'''

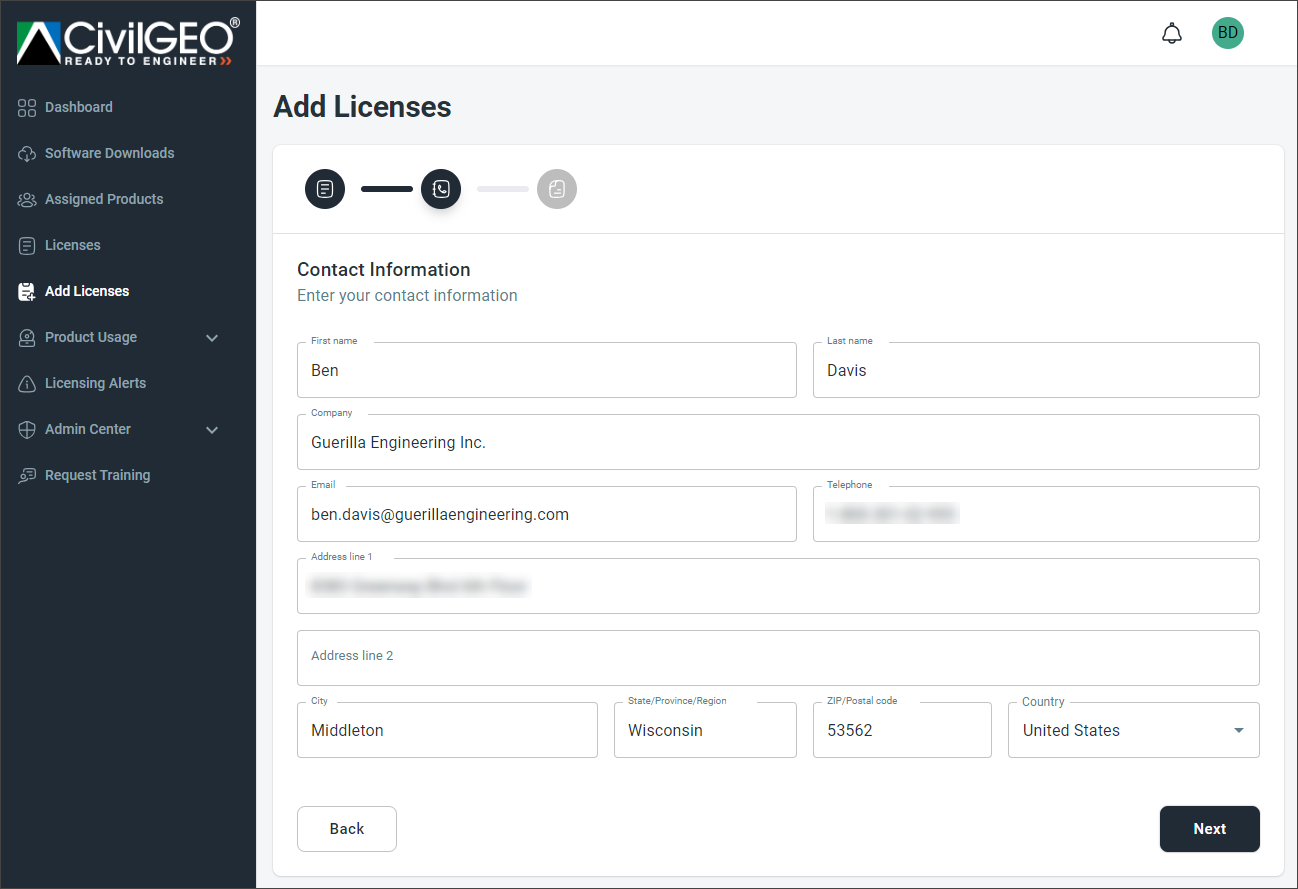The width and height of the screenshot is (1298, 889).
Task: Open Request Training in sidebar
Action: tap(97, 476)
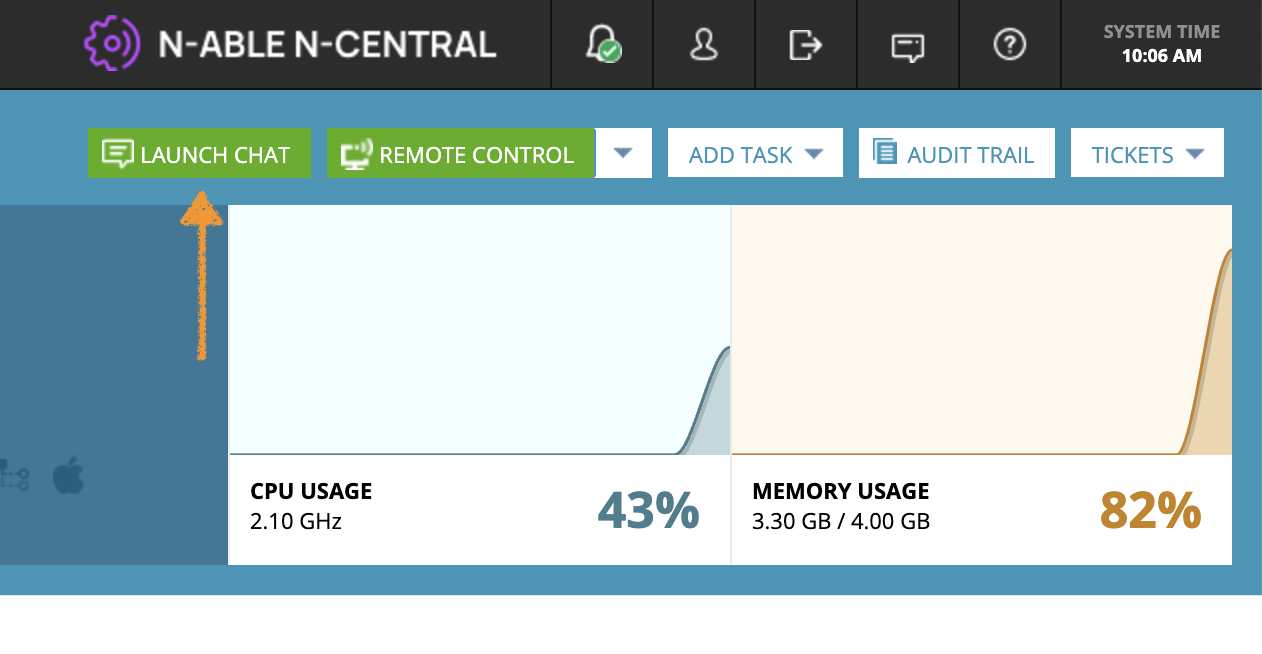The height and width of the screenshot is (654, 1262).
Task: Click the Memory Usage graph
Action: (982, 330)
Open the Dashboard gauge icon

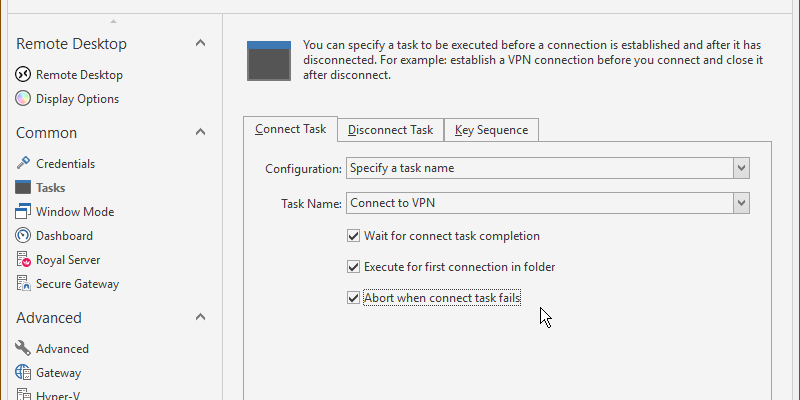point(24,236)
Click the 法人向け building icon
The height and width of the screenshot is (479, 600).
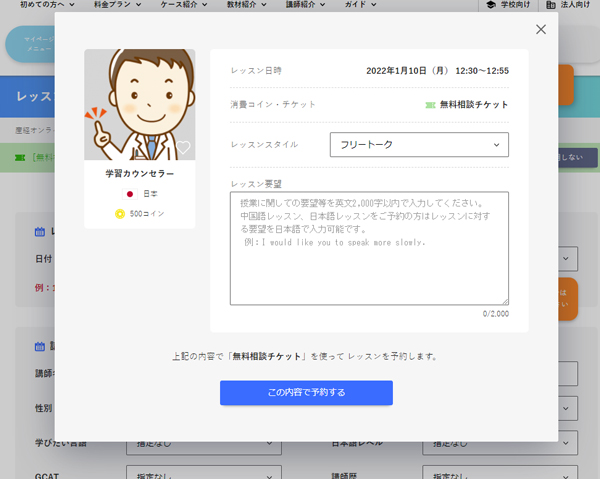551,5
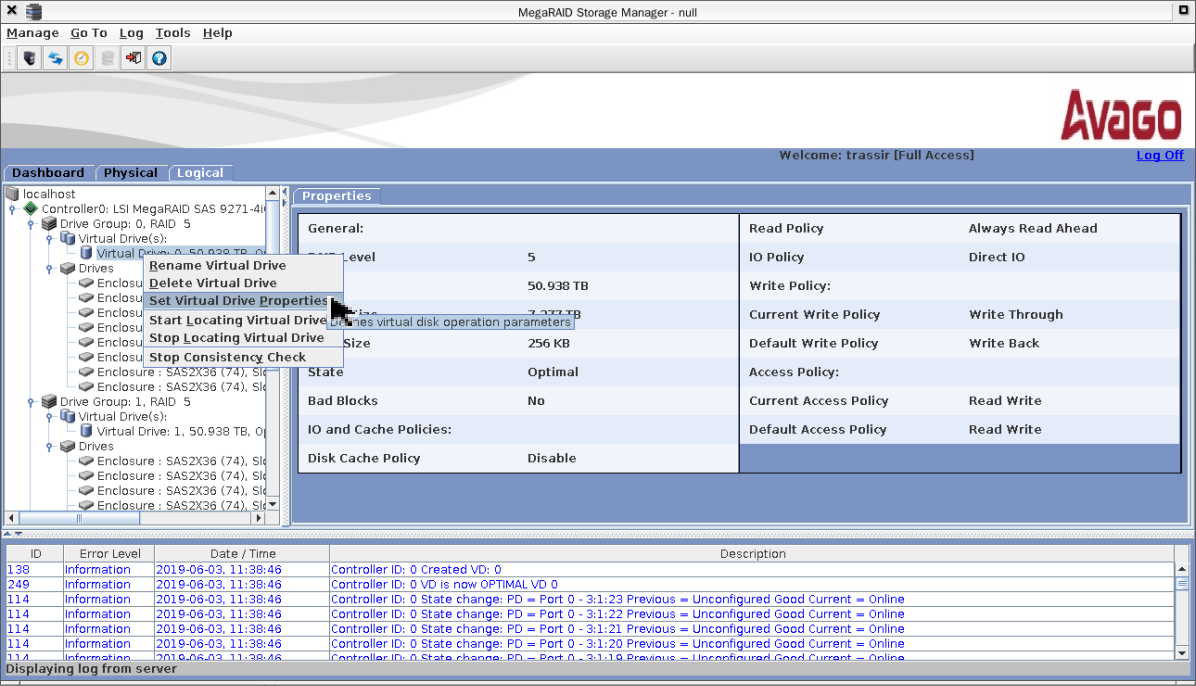
Task: Switch to the Physical tab
Action: point(130,173)

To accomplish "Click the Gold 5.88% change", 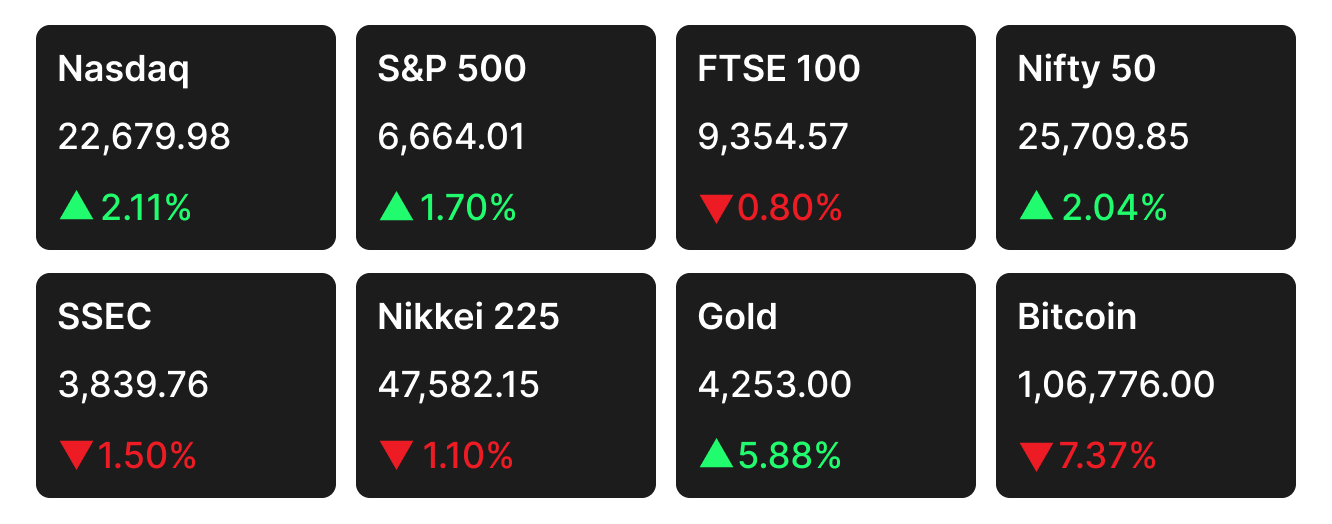I will point(790,456).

'''

Return every line of the material above that contains the string "icon".

> [Answer to this exercise]:
Open the Dashboard gauge icon
Click the 法人向け building icon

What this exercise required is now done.